Church History
Leading the Way in South America


“Leading the Way in South America,” Global Histories: Argentina (2018)

“Leading the Way in South America,” Global Histories: Argentina

Leading the Way in South America

baptismal service

Members in Argentina attending a baptismal service, circa 1928.

Nearly all the early converts to the Church in Argentina were European immigrants seeking economic betterment. German converts Wilhelm Friedrichs and Emil Hoppe were the first to preach the restored gospel in Argentina, energetically proselytizing, though lacking authority to baptize. Friedrichs and Hoppe wrote newspaper articles, gave lectures, and went door-to-door to spread their message.

The work was difficult, and the pair was often rejected. “One must not go in the houses,” Friedrichs reported, “but must remain standing on the street and make a noise with his hands, and then if somebody comes out and accepts a tract, it is well, but in most cases they will not accept.”

Initially, they held Church meetings in Friedrichs’s home, and his son accompanied their hymns with a mandolin. Within a year, they were holding meetings in three suburbs of Buenos Aires to reduce investigators’ travel. Some investigators were so committed they began paying tithing while awaiting baptism. Friedrichs informed Church headquarters of these developments and asked that missionaries be sent to Argentina.

Elder Melvin J. Ballard of the Quorum of the Twelve Apostles along with Rulon S. Wells and Rey L. Pratt arrived in Buenos Aires in December 1925. They immediately met with the congregations there. On December 12, six of the investigators—Jacob, Anna, and Herta Kullick; Ernst and Maria Biebersdorf; and Elisa Plassman—became the first in Argentina and in South America to be baptized. Two weeks later, on Christmas Day, Ballard dedicated South America for missionary work.

When Ballard and Pratt asked to visit Italian immigrants Donato and Emilia Gianfelice, initially the couple hesitated because their home was constructed of packing crates set on bare ground. At their first meeting, the Gianfelices desired a lesson on prayer. They learned to kneel and give a basic prayer and were soon baptized. Thereafter, they devoted their all to the gospel.
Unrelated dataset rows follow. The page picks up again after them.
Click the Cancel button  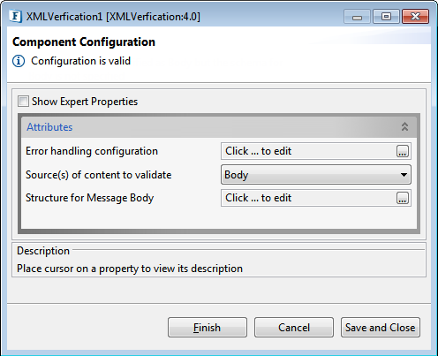(x=294, y=328)
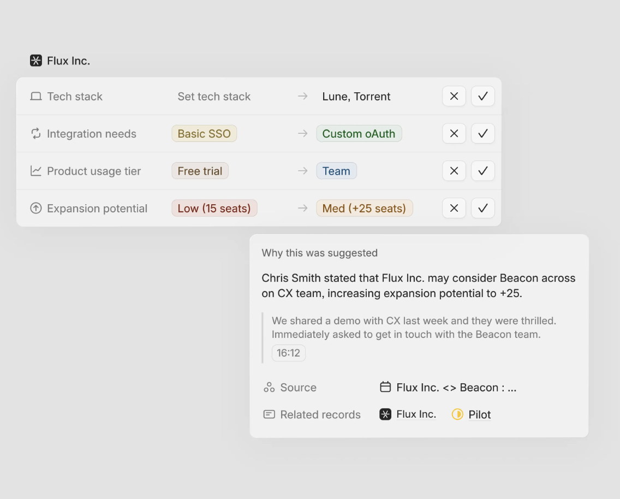Click the chart icon beside Product usage tier
The height and width of the screenshot is (499, 620).
click(x=36, y=171)

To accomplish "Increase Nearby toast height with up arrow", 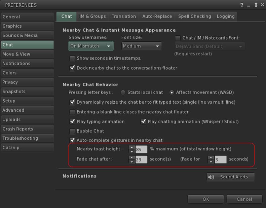I will (132, 147).
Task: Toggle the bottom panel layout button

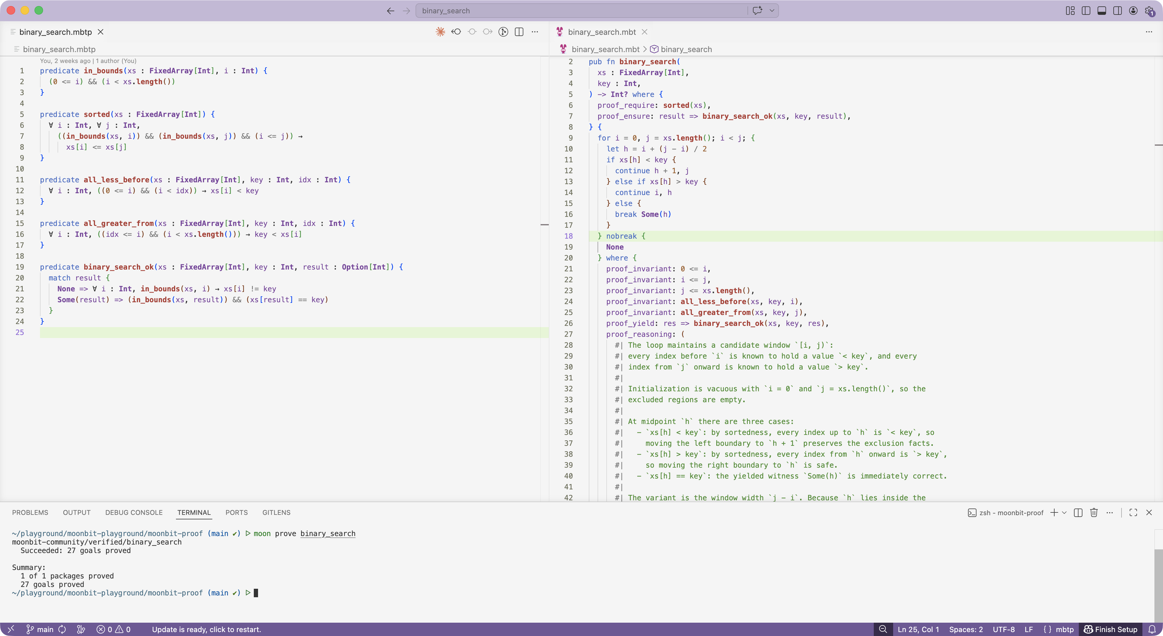Action: pyautogui.click(x=1102, y=10)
One cold Sunday evening, Donato waded 65 blocks through rain and flooded streets to the missionaries’ apartment. He begged them to “pray to the Lord to forgive” him. When he had paid his tithing that afternoon, he had “miscalculated and underpaid the Lord twenty centavos” (then about USD 0.05). He could not wait until Tuesday, when the missionaries would be in his home, because, he said, “I would not have been able to sleep knowing that I had cheated the Lord in my tithing.”

Spanish immigrant Mariano Borén attended various churches for years searching for the truth. His search was opposed by his wife’s family, who claimed he was mad and had him institutionalized. The doctors soon discharged him as “a normal, very religious man.” Undaunted, he continued until, unable to find the truth, he rented a room where he and similarly minded friends met every Sunday for a few years to study the Bible.

Finally, 27 years after arriving in Argentina, Borén obtained a Church pamphlet. Bibles in hand, he and a friend peppered the missionaries with questions about passages that puzzled them. After two sessions, he announced, “I have found the church I have been looking for.” He was baptized on Christmas Day 1934, and almost every member of the study group joined as well.

After his baptism, Borén told his son Samuel to “make a sign, ‘This store will be closed Sundays.’” Samuel thought it was a mistake to close on their most profitable day. “Make another sign,” his father said. “‘We don’t sell any more coffee or tea.’” Despite these business contractions, Borén was still able to provide food and subsidize the rent for many impoverished members.

During the latter half of the 19th century, more than six million immigrants from around the world settled in Argentina. By the late 1920s, Argentina was a diverse, cosmopolitan country. As a result, much of the early success of the Church in Argentina was among migrant communities. During one mission conference in 1942, the Church celebrated this diversity by having converts from 13 different countries each share one of the Articles of Faith in their own native language.